Directive » Reproduce each of the records below word for word, keeping every line unchanged.

Records supplied »
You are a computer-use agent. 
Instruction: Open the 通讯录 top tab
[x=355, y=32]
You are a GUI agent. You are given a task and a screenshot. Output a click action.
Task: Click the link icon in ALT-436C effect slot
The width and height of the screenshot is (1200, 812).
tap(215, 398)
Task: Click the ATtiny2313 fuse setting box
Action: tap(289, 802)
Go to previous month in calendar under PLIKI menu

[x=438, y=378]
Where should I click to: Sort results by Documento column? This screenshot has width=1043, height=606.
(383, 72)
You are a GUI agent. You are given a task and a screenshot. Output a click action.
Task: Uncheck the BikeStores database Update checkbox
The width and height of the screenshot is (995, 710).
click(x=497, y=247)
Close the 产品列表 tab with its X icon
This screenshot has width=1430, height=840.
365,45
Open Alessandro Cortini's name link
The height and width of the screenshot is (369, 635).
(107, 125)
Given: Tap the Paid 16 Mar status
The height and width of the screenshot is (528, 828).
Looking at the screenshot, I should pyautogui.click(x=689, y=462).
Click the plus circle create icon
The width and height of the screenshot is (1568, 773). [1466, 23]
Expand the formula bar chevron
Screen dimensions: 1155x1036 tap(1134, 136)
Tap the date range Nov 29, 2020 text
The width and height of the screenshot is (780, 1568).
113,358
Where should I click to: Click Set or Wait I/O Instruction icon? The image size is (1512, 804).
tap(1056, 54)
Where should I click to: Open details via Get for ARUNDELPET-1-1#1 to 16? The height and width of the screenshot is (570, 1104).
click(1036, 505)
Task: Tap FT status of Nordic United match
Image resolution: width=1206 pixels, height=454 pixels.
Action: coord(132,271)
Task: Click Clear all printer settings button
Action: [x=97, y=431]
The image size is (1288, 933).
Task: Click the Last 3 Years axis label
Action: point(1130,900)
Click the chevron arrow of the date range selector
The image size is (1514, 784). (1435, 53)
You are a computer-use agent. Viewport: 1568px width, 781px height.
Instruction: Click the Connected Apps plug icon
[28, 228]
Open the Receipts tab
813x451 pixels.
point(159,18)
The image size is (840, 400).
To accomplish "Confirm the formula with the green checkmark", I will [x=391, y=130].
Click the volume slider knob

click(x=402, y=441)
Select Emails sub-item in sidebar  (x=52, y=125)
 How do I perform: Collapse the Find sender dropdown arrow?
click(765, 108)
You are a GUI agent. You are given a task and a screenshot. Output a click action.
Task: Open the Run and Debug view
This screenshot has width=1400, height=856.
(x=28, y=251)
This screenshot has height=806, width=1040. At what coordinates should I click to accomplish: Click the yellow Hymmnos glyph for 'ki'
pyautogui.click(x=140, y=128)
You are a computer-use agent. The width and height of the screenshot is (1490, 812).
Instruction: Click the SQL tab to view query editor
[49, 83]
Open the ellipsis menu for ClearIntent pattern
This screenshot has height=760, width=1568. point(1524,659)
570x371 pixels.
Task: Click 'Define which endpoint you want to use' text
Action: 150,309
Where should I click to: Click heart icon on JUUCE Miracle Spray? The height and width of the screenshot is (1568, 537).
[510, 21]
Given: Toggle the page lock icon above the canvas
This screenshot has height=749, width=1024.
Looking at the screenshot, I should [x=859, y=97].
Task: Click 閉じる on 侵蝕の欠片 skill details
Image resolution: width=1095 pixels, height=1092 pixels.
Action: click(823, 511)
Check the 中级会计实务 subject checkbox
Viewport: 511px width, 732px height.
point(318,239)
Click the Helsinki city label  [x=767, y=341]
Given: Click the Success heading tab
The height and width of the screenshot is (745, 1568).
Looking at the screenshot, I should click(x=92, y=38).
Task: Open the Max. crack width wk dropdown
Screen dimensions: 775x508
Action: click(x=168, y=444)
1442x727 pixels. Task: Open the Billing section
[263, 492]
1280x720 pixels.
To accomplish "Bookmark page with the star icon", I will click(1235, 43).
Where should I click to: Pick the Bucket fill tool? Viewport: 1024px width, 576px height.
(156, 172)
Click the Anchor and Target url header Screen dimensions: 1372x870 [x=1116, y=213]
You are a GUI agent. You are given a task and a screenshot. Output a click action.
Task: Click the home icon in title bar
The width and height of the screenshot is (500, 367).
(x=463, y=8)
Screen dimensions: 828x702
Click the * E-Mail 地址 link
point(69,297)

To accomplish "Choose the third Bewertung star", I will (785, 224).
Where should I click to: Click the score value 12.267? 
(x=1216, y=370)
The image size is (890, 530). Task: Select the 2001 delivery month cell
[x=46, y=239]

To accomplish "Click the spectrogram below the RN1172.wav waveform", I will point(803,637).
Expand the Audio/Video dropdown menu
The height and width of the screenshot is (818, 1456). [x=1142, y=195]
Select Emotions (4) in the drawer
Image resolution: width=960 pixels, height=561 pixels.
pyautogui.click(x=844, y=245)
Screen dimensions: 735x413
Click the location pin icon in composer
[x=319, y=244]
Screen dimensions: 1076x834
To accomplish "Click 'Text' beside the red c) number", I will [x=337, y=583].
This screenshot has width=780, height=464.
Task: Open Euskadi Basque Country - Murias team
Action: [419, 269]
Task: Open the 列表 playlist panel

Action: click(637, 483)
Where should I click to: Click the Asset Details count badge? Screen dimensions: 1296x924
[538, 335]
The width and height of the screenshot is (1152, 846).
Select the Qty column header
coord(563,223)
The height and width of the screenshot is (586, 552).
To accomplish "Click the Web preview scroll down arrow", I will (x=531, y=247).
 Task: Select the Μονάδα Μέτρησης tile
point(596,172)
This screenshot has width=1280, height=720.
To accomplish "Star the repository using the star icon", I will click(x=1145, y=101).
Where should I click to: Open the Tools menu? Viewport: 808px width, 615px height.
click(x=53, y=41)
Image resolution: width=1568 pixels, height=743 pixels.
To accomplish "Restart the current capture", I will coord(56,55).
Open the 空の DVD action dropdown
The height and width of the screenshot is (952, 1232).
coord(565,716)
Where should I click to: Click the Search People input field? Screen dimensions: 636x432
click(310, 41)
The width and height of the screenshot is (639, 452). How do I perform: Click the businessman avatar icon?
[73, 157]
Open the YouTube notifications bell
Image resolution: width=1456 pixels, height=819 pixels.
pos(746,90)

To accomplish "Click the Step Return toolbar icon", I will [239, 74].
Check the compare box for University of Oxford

Full output »
You are a computer-use agent. 
Instruction: Open the 通讯录 top tab
[x=355, y=32]
You are a GUI agent. You are given a task and a screenshot. Output a click action.
Task: Click the link icon in ALT-436C effect slot
The width and height of the screenshot is (1200, 812).
tap(215, 398)
Task: Click the ATtiny2313 fuse setting box
Action: tap(289, 802)
Go to previous month in calendar under PLIKI menu

[x=438, y=378]
Where should I click to: Sort results by Documento column? This screenshot has width=1043, height=606.
(383, 72)
You are a GUI agent. You are given a task and a screenshot. Output a click action.
Task: Uncheck the BikeStores database Update checkbox
The width and height of the screenshot is (995, 710).
click(x=497, y=247)
Close the 产品列表 tab with its X icon
This screenshot has width=1430, height=840.
365,45
Open Alessandro Cortini's name link
The height and width of the screenshot is (369, 635).
(107, 125)
Given: Tap the Paid 16 Mar status
The height and width of the screenshot is (528, 828).
Looking at the screenshot, I should pyautogui.click(x=689, y=462).
Click the plus circle create icon
The width and height of the screenshot is (1568, 773). [1466, 23]
Expand the formula bar chevron
Screen dimensions: 1155x1036 tap(1134, 136)
Tap the date range Nov 29, 2020 text
The width and height of the screenshot is (780, 1568).
113,358
Where should I click to: Click Set or Wait I/O Instruction icon? The image size is (1512, 804).
tap(1056, 54)
Where should I click to: Open details via Get for ARUNDELPET-1-1#1 to 16? The height and width of the screenshot is (570, 1104).
click(1036, 505)
Task: Tap FT status of Nordic United match
Image resolution: width=1206 pixels, height=454 pixels.
Action: coord(132,271)
Task: Click Clear all printer settings button
Action: [x=97, y=431]
The image size is (1288, 933).
Task: Click the Last 3 Years axis label
Action: point(1130,900)
Click the chevron arrow of the date range selector
The image size is (1514, 784). (1435, 53)
You are a computer-use agent. Viewport: 1568px width, 781px height.
Instruction: Click the Connected Apps plug icon
[28, 228]
Open the Receipts tab
813x451 pixels.
point(159,18)
The image size is (840, 400).
To accomplish "Confirm the formula with the green checkmark", I will [x=391, y=130].
Click the volume slider knob

click(x=402, y=441)
Select Emails sub-item in sidebar  (x=52, y=125)
 How do I perform: Collapse the Find sender dropdown arrow?
click(765, 108)
You are a GUI agent. You are given a task and a screenshot. Output a click action.
Task: Open the Run and Debug view
This screenshot has width=1400, height=856.
(x=28, y=251)
This screenshot has height=806, width=1040. At what coordinates should I click to accomplish: Click the yellow Hymmnos glyph for 'ki'
pyautogui.click(x=140, y=128)
You are a computer-use agent. The width and height of the screenshot is (1490, 812).
Instruction: Click the SQL tab to view query editor
[49, 83]
Open the ellipsis menu for ClearIntent pattern
This screenshot has height=760, width=1568. point(1524,659)
570x371 pixels.
Task: Click 'Define which endpoint you want to use' text
Action: 150,309
Where should I click to: Click heart icon on JUUCE Miracle Spray? The height and width of the screenshot is (1568, 537).
[510, 21]
Given: Toggle the page lock icon above the canvas
This screenshot has height=749, width=1024.
Looking at the screenshot, I should [x=859, y=97].
Task: Click 閉じる on 侵蝕の欠片 skill details
Image resolution: width=1095 pixels, height=1092 pixels.
Action: click(823, 511)
Check the 中级会计实务 subject checkbox
Viewport: 511px width, 732px height.
point(318,239)
Click the Helsinki city label  [x=767, y=341]
Given: Click the Success heading tab
The height and width of the screenshot is (745, 1568).
Looking at the screenshot, I should click(x=92, y=38).
Task: Open the Max. crack width wk dropdown
Screen dimensions: 775x508
Action: click(x=168, y=444)
1442x727 pixels. Task: Open the Billing section
[263, 492]
1280x720 pixels.
To accomplish "Bookmark page with the star icon", I will click(1235, 43).
Where should I click to: Pick the Bucket fill tool? Viewport: 1024px width, 576px height.
(156, 172)
Click the Anchor and Target url header Screen dimensions: 1372x870 [x=1116, y=213]
You are a GUI agent. You are given a task and a screenshot. Output a click action.
Task: Click the home icon in title bar
The width and height of the screenshot is (500, 367).
(x=463, y=8)
Screen dimensions: 828x702
Click the * E-Mail 地址 link
point(69,297)

To accomplish "Choose the third Bewertung star", I will (785, 224).
Where should I click to: Click the score value 12.267? 
(x=1216, y=370)
The image size is (890, 530). Task: Select the 2001 delivery month cell
[x=46, y=239]

To accomplish "Click the spectrogram below the RN1172.wav waveform", I will point(803,637).
Expand the Audio/Video dropdown menu
The height and width of the screenshot is (818, 1456). [x=1142, y=195]
Select Emotions (4) in the drawer
Image resolution: width=960 pixels, height=561 pixels.
pyautogui.click(x=844, y=245)
Screen dimensions: 735x413
Click the location pin icon in composer
[x=319, y=244]
Screen dimensions: 1076x834
To accomplish "Click 'Text' beside the red c) number", I will [x=337, y=583].
This screenshot has width=780, height=464.
Task: Open Euskadi Basque Country - Murias team
Action: [419, 269]
Task: Open the 列表 playlist panel

Action: click(637, 483)
Where should I click to: Click the Asset Details count badge? Screen dimensions: 1296x924
[538, 335]
The width and height of the screenshot is (1152, 846).
Select the Qty column header
coord(563,223)
The height and width of the screenshot is (586, 552).
To accomplish "Click the Web preview scroll down arrow", I will (x=531, y=247).
 Task: Select the Μονάδα Μέτρησης tile
point(596,172)
This screenshot has width=1280, height=720.
To accomplish "Star the repository using the star icon", I will click(x=1145, y=101).
Where should I click to: Open the Tools menu? Viewport: 808px width, 615px height.
click(x=53, y=41)
Image resolution: width=1568 pixels, height=743 pixels.
To accomplish "Restart the current capture", I will coord(56,55).
Open the 空の DVD action dropdown
The height and width of the screenshot is (952, 1232).
coord(565,716)
Where should I click to: Click the Search People input field? Screen dimensions: 636x432
click(310, 41)
The width and height of the screenshot is (639, 452). How do I perform: Click the businessman avatar icon?
[73, 157]
Open the YouTube notifications bell
Image resolution: width=1456 pixels, height=819 pixels.
pos(746,90)

To accomplish "Click the Step Return toolbar icon", I will [239, 74].
Check the compare box for University of Oxford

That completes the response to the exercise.